PROBLEM STATEMENT —
Reproduce the complete set of records, exactly as they appear.

EXERCISE DATA —
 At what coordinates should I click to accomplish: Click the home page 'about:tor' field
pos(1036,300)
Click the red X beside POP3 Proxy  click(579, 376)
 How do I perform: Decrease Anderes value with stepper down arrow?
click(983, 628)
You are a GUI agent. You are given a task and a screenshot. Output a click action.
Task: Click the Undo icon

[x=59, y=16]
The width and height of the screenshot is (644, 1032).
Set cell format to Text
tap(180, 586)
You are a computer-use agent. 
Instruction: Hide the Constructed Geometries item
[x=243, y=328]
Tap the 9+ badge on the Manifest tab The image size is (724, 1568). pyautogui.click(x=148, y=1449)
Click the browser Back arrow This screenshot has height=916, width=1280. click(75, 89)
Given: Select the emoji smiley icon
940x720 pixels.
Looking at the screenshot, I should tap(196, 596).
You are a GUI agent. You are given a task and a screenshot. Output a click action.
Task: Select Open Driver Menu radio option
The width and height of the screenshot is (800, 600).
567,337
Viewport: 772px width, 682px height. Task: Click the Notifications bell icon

RESULT OF THIS EXERCISE —
 At what coordinates should I click to accomplish: Click the home page 'about:tor' field
pos(1036,300)
Click the red X beside POP3 Proxy  click(579, 376)
 How do I perform: Decrease Anderes value with stepper down arrow?
click(983, 628)
You are a GUI agent. You are given a task and a screenshot. Output a click action.
Task: Click the Undo icon

[x=59, y=16]
The width and height of the screenshot is (644, 1032).
Set cell format to Text
tap(180, 586)
You are a computer-use agent. 
Instruction: Hide the Constructed Geometries item
[x=243, y=328]
Tap the 9+ badge on the Manifest tab The image size is (724, 1568). pyautogui.click(x=148, y=1449)
Click the browser Back arrow This screenshot has height=916, width=1280. click(75, 89)
Given: Select the emoji smiley icon
940x720 pixels.
Looking at the screenshot, I should tap(196, 596).
You are a GUI agent. You are given a task and a screenshot. Output a click action.
Task: Select Open Driver Menu radio option
The width and height of the screenshot is (800, 600).
567,337
Viewport: 772px width, 682px height. Task: Click the Notifications bell icon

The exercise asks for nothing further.